TASK REQUIREMENTS:
Please transcribe exactly the lines from the one containing "Task: Click the star in A-4 交流伺服电机 tile" through the end of the records below, both included, and nothing else.

● ● ●

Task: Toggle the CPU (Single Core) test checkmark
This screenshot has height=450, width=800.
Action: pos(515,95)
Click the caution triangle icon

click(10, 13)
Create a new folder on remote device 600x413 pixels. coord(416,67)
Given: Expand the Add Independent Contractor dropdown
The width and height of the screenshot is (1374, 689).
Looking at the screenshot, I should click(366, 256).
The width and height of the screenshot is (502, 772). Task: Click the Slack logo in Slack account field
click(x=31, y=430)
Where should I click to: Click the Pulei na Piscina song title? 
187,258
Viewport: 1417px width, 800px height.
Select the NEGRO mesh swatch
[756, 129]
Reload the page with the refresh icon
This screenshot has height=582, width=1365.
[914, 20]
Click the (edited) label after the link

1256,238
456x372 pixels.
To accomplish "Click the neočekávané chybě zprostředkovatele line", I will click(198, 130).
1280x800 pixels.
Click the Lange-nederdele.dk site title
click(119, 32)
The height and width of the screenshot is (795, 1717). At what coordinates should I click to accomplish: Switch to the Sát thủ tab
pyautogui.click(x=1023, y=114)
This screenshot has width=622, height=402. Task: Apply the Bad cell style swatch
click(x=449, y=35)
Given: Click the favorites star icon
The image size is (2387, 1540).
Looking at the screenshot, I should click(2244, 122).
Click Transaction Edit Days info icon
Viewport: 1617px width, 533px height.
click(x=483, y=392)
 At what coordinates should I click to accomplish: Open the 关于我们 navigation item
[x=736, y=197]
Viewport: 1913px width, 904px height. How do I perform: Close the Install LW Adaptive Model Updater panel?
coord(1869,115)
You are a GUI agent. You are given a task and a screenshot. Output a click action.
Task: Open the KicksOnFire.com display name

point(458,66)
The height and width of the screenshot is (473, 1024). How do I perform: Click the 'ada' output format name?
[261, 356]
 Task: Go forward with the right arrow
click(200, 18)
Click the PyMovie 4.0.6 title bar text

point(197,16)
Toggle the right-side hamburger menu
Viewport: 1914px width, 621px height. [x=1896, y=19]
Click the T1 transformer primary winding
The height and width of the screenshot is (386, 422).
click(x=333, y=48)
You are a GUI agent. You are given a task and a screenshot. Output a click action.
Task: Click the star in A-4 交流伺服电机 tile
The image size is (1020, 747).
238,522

● ● ●

YOUR SOLUTION:
Task: Click the star in A-4 交流伺服电机 tile
The image size is (1020, 747).
238,522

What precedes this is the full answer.